**Work to complete**
Where the string "computer" appears in a line of the material below, copy that line.

**Record extracts**
● ● ● ● ●

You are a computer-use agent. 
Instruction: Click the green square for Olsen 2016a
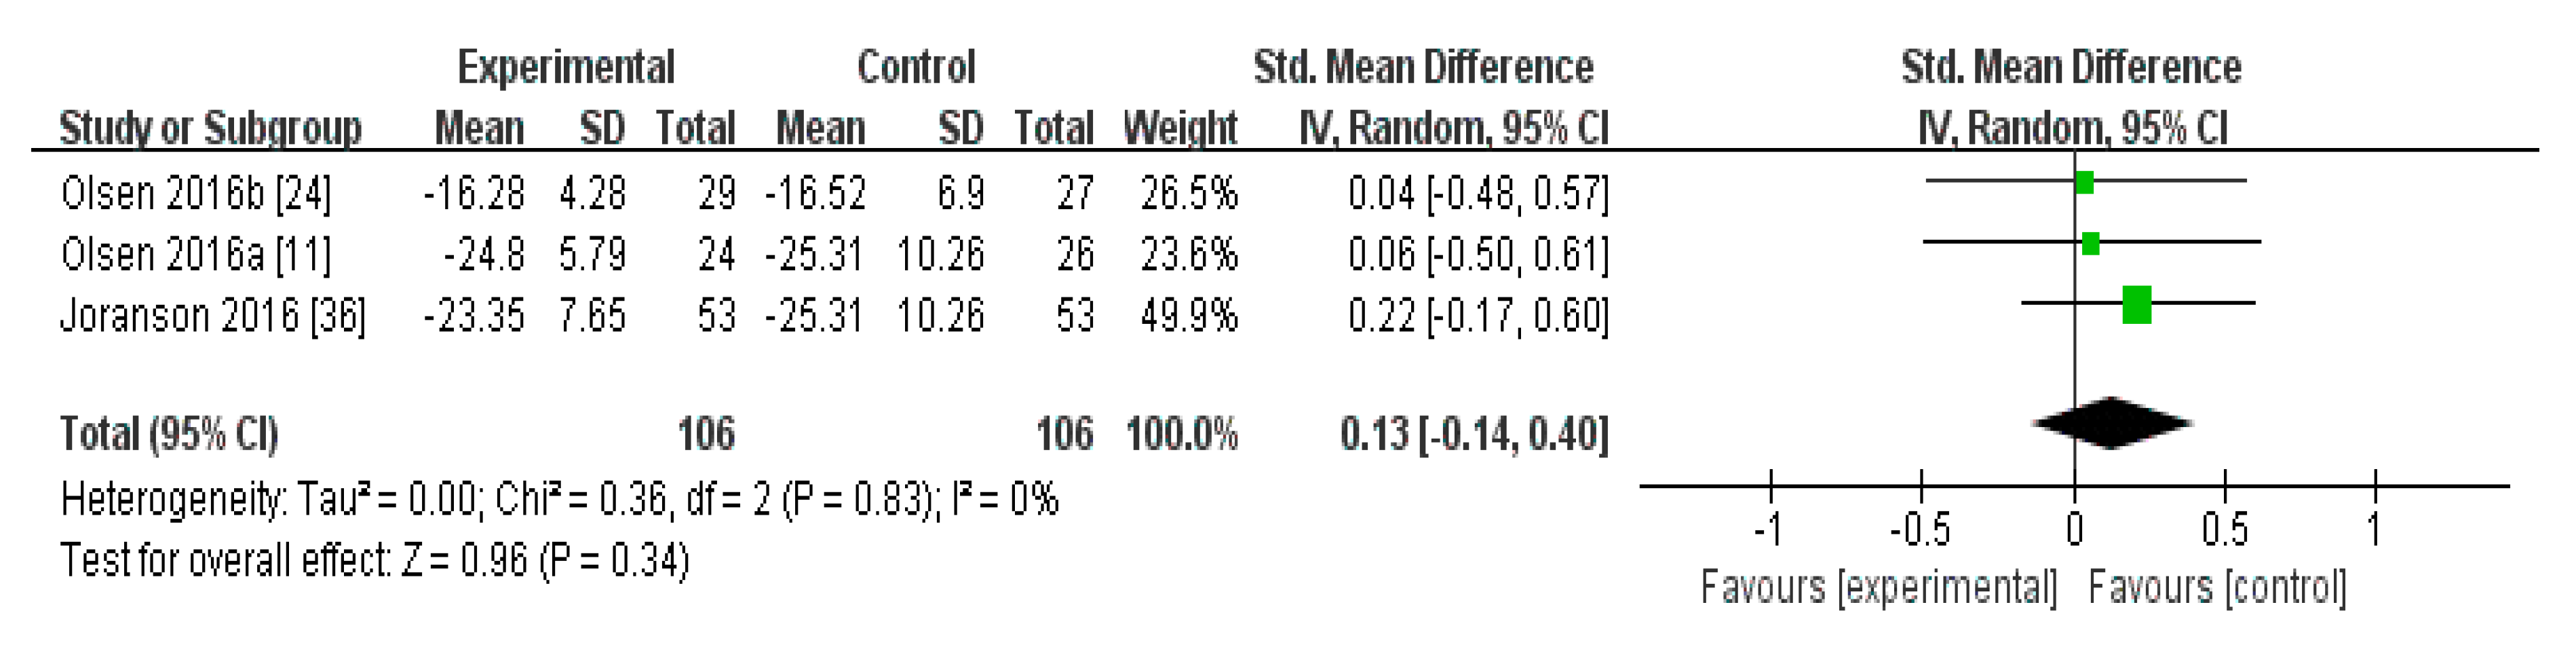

● ● ● ● ●

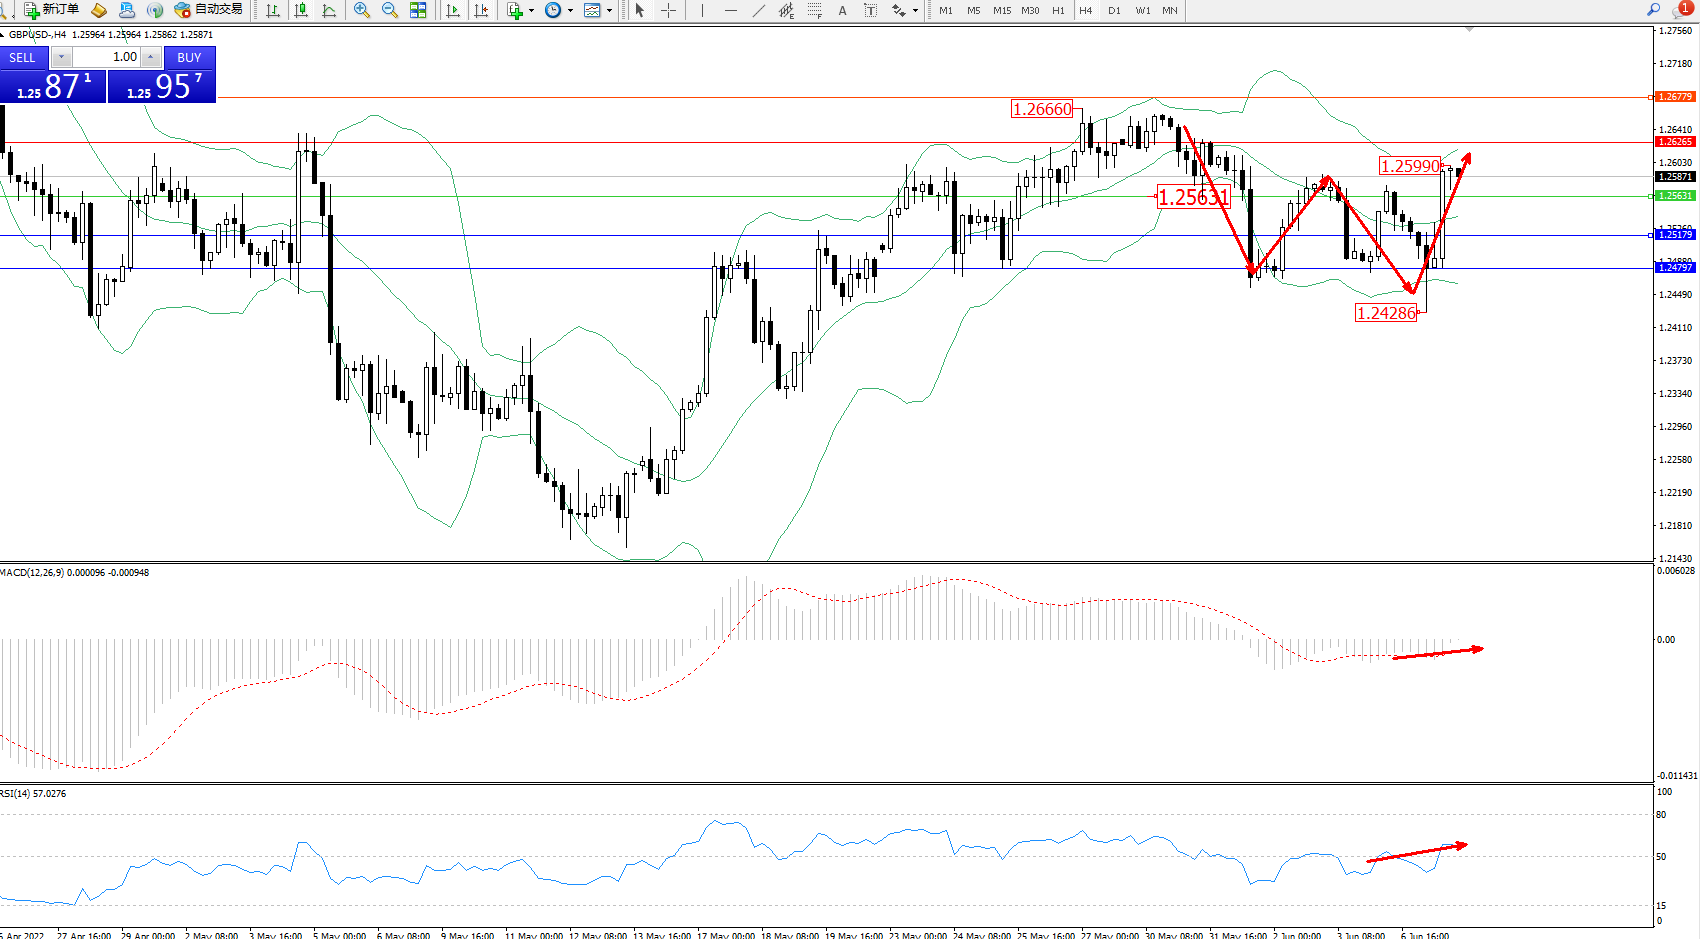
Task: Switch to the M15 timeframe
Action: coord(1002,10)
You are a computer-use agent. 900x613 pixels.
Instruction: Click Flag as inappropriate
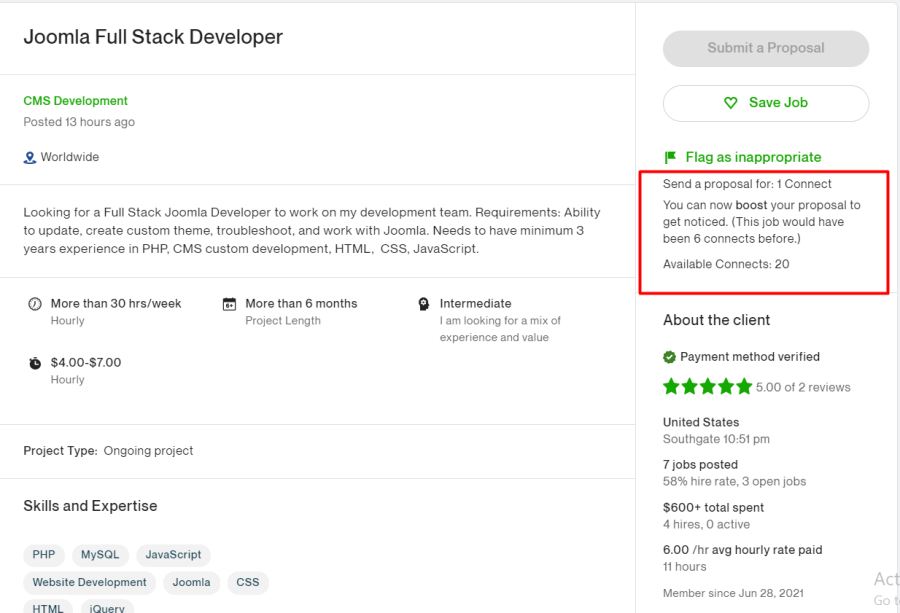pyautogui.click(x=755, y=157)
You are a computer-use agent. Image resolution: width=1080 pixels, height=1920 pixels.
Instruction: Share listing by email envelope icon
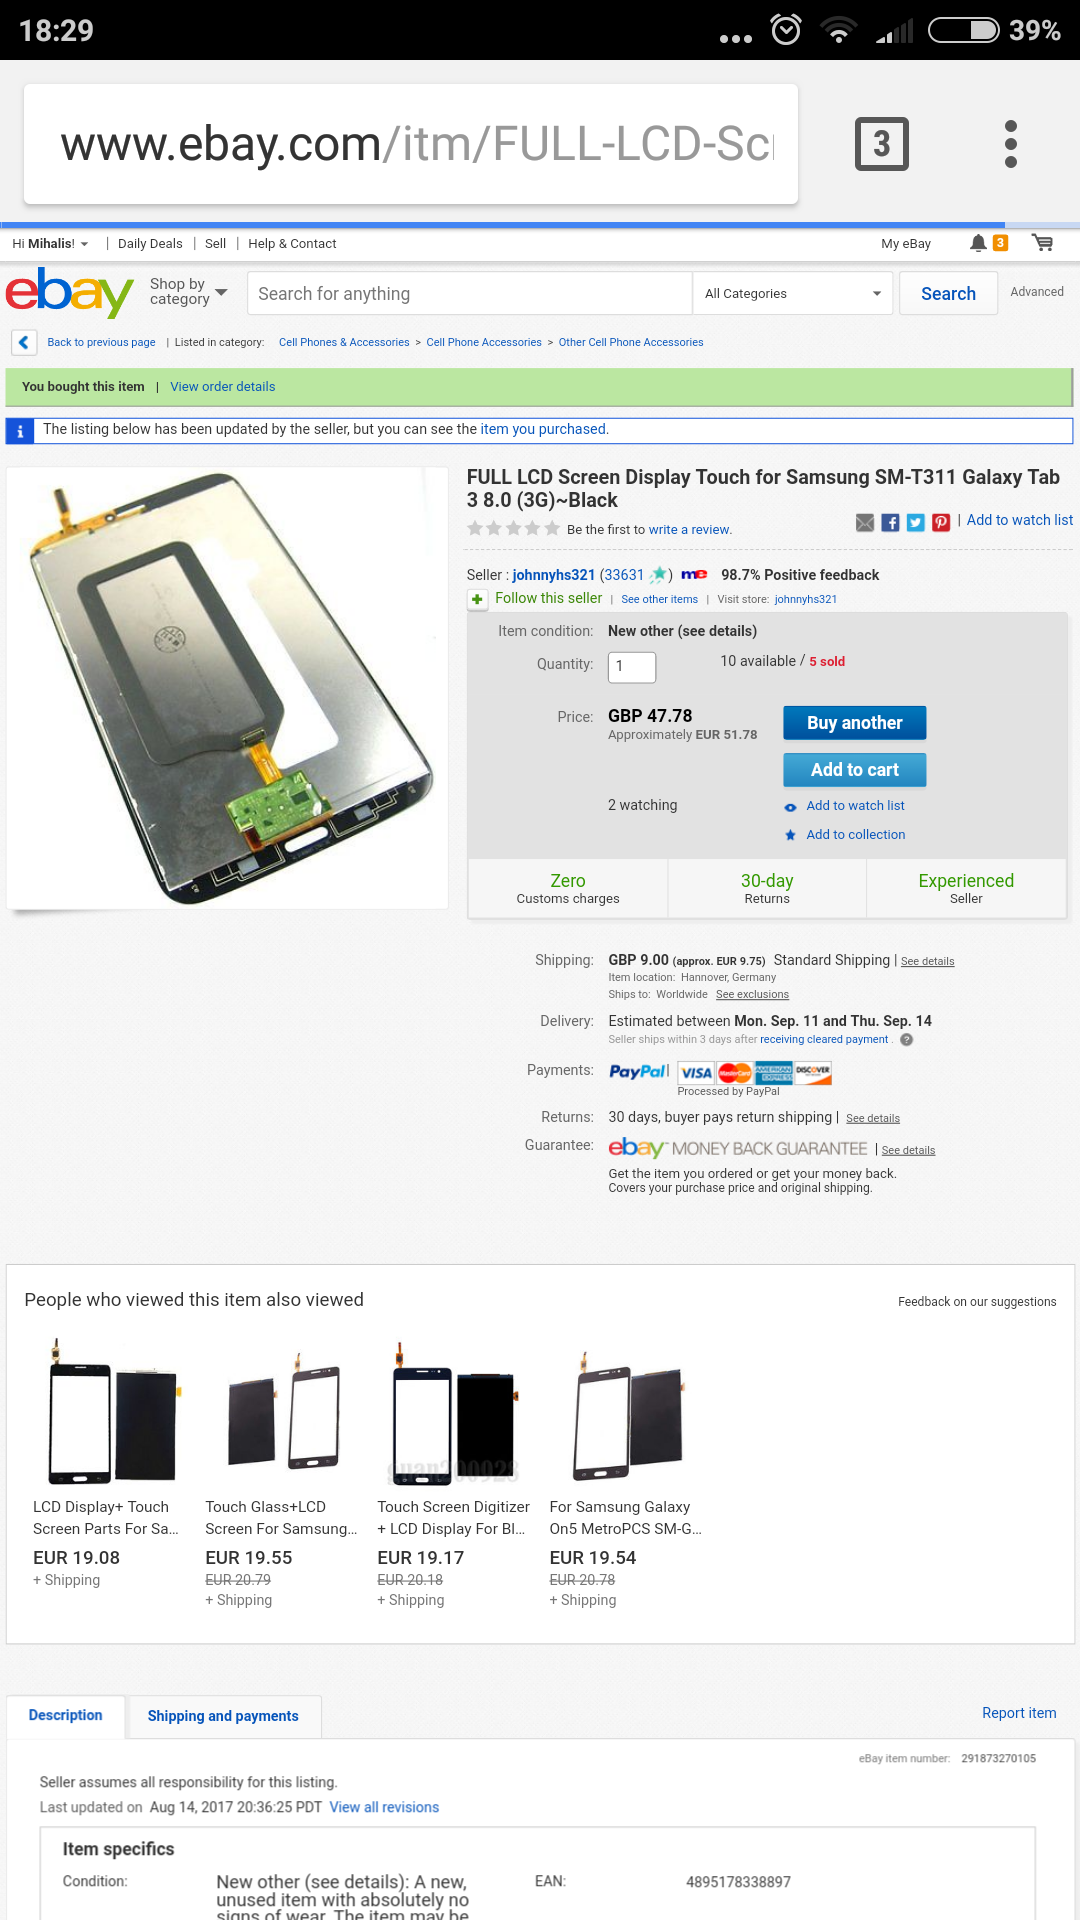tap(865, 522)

● ● ● ● ●

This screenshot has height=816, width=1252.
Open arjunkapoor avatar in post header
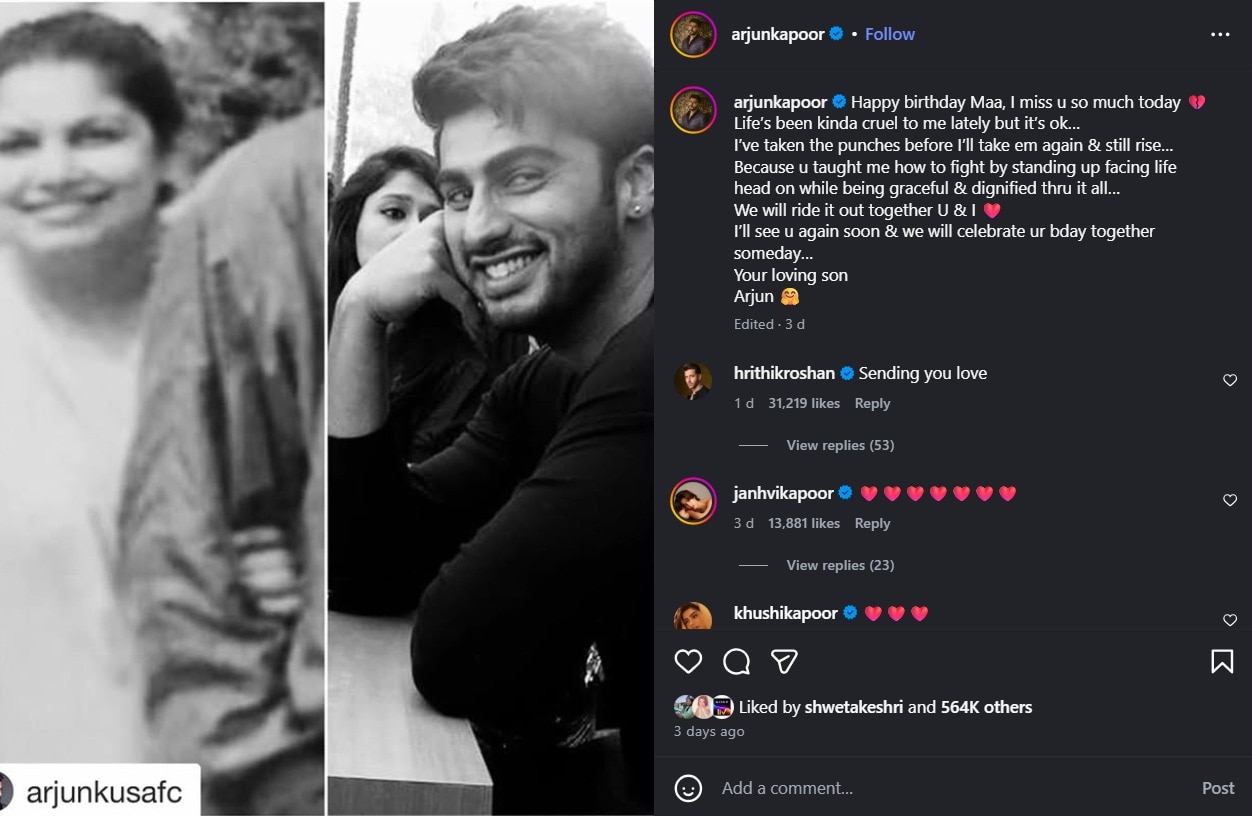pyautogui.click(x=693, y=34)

● ● ● ● ●

**Answer to the problem**
You are a computer-use agent. 
You are a computer-use agent. 900x613 pixels.
You are a computer-use agent. Image resolution: width=1080 pixels, height=1920 pixels.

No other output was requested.